Dans la soirée, nous sommes accueillis par la famille princière. Le père est un homme très sympathique, encore jeune, drôle et élégant. Madame est belle, assez réservée ; à ses côté se tient une jeune fille, c'est la soeur du conducteur. Cette dernière, que je trouve particulièrement jolie avec ses yeux bleu foncé et ses cheveux bruns bien coiffés, nous emmène dans une grande salle de marbre rose pour prendre le repas. Après un véritable banquet, on nous emmène visiter le palais, et nous faisons toutes les activités imaginables : bowling, golf, cinéma privé, piscine, foot, karting... Nabil, le jeune prince, nous propose de passer la nuit dans la superbe résidence. Seulement… nous avons tous pas mal bu, et je vois bien que Pierre tourne autour de la jolie soeur du prince. Dans un souvenir imprécis de savoir-vivre, il sort sa brosse à dents et le savon pour arranger une haleine qu'un chacal aurait lui-même peiné à supporter. Au sortir de la salle de bain, il s'avance vers la jeune fille et tâche de lui prendre la main. Arth et moi éclatons de rire devant ses tentatives de séduction.

Nous décidons de rejoindre nos autres hôtes, et rapidement émerge l’idée… d’un bain nocturne dans la piscine. Vu qu'il est deux heures du matin et que nous sommes un peu ivres, sans prendre le temps d'enlever nos vêtements, tout le monde se jette à l'eau.

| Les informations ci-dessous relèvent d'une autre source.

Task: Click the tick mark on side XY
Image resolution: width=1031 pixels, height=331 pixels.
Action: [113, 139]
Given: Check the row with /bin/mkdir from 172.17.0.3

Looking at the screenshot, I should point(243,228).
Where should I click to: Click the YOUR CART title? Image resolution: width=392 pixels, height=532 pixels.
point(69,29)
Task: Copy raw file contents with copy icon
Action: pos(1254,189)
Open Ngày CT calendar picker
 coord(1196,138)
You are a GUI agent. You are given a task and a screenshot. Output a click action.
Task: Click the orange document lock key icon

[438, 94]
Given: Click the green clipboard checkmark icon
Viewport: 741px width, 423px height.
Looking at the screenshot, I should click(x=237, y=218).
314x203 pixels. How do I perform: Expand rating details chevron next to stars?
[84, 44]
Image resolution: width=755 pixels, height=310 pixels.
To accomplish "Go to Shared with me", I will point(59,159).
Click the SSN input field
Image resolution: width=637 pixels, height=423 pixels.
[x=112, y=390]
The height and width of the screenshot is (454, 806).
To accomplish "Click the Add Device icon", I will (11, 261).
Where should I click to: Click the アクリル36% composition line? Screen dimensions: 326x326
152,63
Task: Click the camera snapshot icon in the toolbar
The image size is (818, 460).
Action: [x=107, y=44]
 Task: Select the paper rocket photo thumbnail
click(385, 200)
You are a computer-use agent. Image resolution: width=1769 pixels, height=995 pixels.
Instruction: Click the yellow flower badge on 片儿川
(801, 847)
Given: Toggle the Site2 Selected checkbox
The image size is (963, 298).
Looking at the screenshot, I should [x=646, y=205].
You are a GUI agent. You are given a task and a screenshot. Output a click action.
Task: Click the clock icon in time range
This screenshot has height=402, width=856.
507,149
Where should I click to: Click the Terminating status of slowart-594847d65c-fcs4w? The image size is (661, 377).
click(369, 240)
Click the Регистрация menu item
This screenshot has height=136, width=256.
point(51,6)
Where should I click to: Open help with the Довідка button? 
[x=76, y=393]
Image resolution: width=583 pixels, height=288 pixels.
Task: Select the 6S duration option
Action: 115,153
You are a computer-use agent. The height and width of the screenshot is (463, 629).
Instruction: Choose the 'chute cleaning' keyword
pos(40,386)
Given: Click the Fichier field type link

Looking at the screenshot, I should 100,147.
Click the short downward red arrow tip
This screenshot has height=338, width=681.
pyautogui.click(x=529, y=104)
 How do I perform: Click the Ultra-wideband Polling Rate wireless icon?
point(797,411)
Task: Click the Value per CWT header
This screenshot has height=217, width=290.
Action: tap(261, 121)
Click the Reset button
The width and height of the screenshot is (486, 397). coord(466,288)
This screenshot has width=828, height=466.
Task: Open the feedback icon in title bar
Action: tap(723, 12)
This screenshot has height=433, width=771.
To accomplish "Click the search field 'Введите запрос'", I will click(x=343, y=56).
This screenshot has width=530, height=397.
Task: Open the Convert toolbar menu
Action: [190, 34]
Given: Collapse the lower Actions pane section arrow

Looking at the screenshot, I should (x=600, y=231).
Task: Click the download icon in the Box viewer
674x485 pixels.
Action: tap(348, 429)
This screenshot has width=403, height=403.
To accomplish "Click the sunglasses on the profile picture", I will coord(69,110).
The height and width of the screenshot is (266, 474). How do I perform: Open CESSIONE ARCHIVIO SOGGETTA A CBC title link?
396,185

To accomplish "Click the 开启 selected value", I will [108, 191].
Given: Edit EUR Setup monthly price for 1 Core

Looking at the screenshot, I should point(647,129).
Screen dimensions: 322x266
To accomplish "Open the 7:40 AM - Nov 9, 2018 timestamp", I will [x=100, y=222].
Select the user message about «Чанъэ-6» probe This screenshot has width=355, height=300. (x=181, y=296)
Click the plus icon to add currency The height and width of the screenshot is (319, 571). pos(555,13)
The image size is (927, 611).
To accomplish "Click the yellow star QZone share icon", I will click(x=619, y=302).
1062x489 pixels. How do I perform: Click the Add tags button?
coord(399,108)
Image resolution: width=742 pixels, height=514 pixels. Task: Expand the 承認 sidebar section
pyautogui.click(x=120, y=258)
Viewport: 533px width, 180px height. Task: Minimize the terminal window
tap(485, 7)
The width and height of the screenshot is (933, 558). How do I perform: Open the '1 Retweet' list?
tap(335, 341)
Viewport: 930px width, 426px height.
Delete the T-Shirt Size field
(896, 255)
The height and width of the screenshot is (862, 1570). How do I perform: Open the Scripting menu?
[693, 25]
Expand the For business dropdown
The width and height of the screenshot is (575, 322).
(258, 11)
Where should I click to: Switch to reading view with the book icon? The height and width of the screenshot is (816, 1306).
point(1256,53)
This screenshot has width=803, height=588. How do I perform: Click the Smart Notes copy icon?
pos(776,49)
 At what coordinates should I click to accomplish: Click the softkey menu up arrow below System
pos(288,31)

Au bout de quelques minutes, j'éprouve le besoin de sortir pour me mettre au sec et au chaud. Je vais me changer. Alors que je monte, la jeune princesse me double à toute vitesse, très en colère : Pierre avait voulu l'embrasser ! J'entends un "plouf"… Elle vient de balancer par une fenêtre ouverte le sac qui contient tous nos effets et nos affaires de toilette. Soudain, un cri perçant ! Ca vient de la piscine juste en dessous! Je redescends les escaliers quatre à quatre et je ressors en trombe. J'écarquille les yeux devant un magnifique et incroyable spectacle : l'eau est vert émeraude, mousseuse, comme le savon de l'avion ; à la surface flottent nos habits répandus hors du sac, celui-ci dégage une lumière verte inconnue. Et je comprends ; je me rends compte alors que toute la chance que nous avons eue jusque là vient de se dissoudre avec le savon qui a coloré magiquement cette eau aux couleurs de l'émeraude. Les habits, dans la piscine, sont trempés, mais neufs et propres grâce aux vertus de l’Alep...

Par réflexe, je tâte ma poche et me rends compte que l'argent s’est envolé. L'émir, en colère, nous ordonne de partir sur le champ, qu'il ne faut pas prendre le palais royal pour un parc d'attraction et pire encore. Pierre veut s'excuser auprès de la soeur du prince, mais ne reçoit qu'un violent coup de genou bien (mal ?) placé, ce qui le fait s'écrouler sur les marches. Je récupère au mieux les affaires dans la piscine, les remets dans le sac et un frisson me parcourt le dos au contact du tissu trempé. Nous décampons, penauds, Pierre encore plié en deux par la douleur.

Quel retour à la réalité des choses : ne nous restent que des vêtements de luxe et nos tongues du bled, enfin : de Dubaï. Nous repartons, sans argent, sans moyen de quitter cette ville sinon en stop, à la recherche de l'hôpital le plus proche pour Pierre, et surtout, notre belle fortune … liquidée.